Look. All signs point to the fact that we are facing a dire failure of imagination in this country. We are clinging like blind bats to dying (dead) myths about who we are and what we stand for and what angry patriarchal war demons we believe in. Our sour leaders frantically clutch crumbling and outdated and jingoistic notions of empire and God and righteousness. You know they do.
Magic and imagination and free thinking are reviled right now, threatened, openly despised as anti-American and unpatriotic and oh my God don't you dare question the prevailing boot-stompin' cowboy-hatted violence-happy ethos of God and guns and might-makes-right or John Ashcroft will come to your house and suck the pith straight outta your soul with a Shop Vac, unnerstand?

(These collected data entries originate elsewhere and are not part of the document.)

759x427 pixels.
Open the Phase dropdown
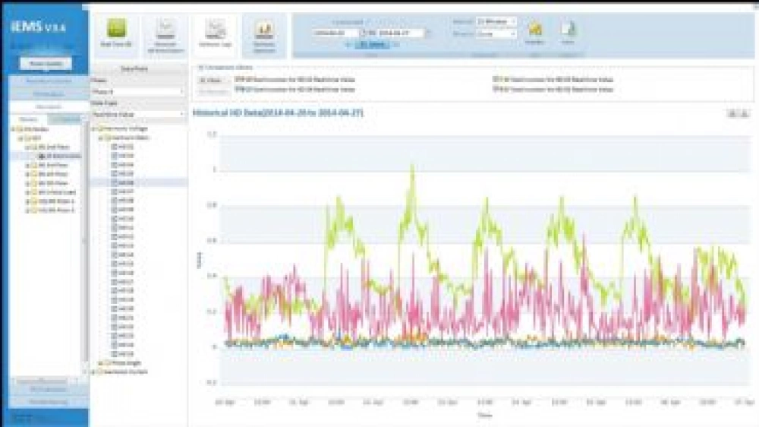138,91
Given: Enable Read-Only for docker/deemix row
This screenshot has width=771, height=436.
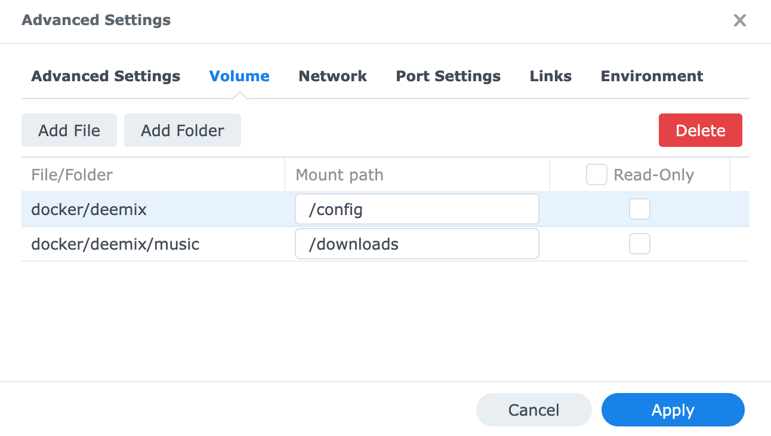Looking at the screenshot, I should click(x=640, y=210).
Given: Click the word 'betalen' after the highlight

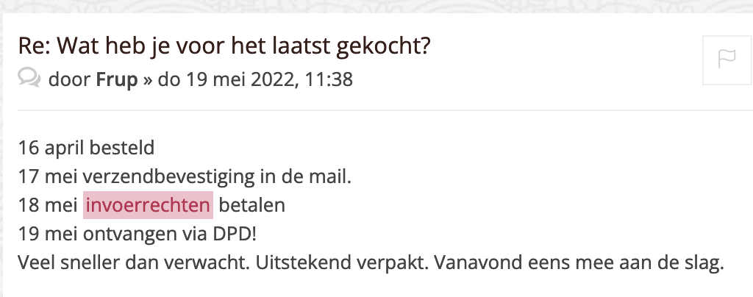Looking at the screenshot, I should (x=251, y=205).
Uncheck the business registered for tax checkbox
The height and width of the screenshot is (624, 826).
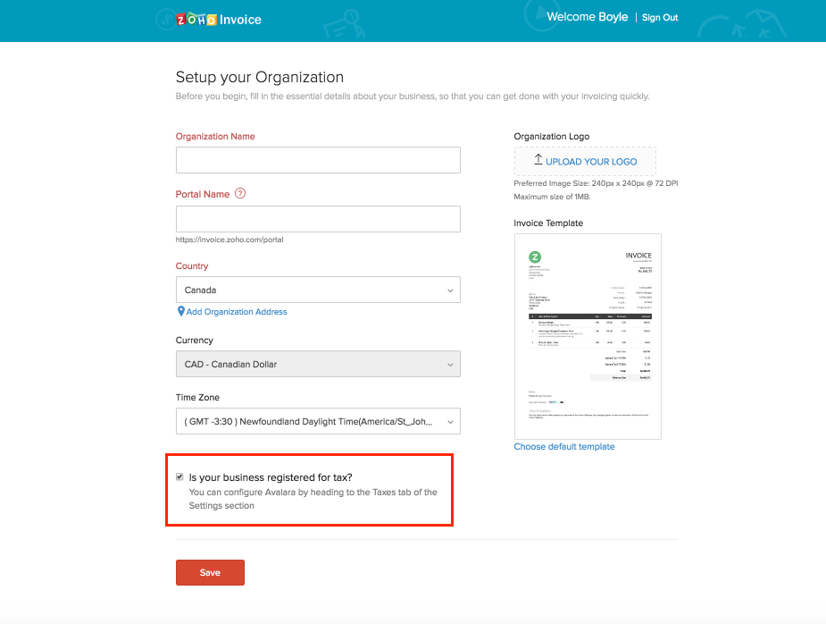point(179,476)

Okay, I had to highlight most of that.
In short... anime will save America from the Eeeeeevil conservatives and Christians and Republicans. Never mind that I'm an anime fan and I support Bush and I would vote Republican were it not for the fact that I'm not American. What a stupid non-sequitur.
But, obviously, the only people with any imagination are liberals that vote Democrat... anyone with "traditional" values or politics are troglodytes with no free thought or creativity. Rrrrrriiiiiiigggghhhhtttt.
(Though, I admit, I haven't been feeling that creative in my writing as of late, and reading this article did reinvigorate me somewhat, just not probably in the way Morford intended.)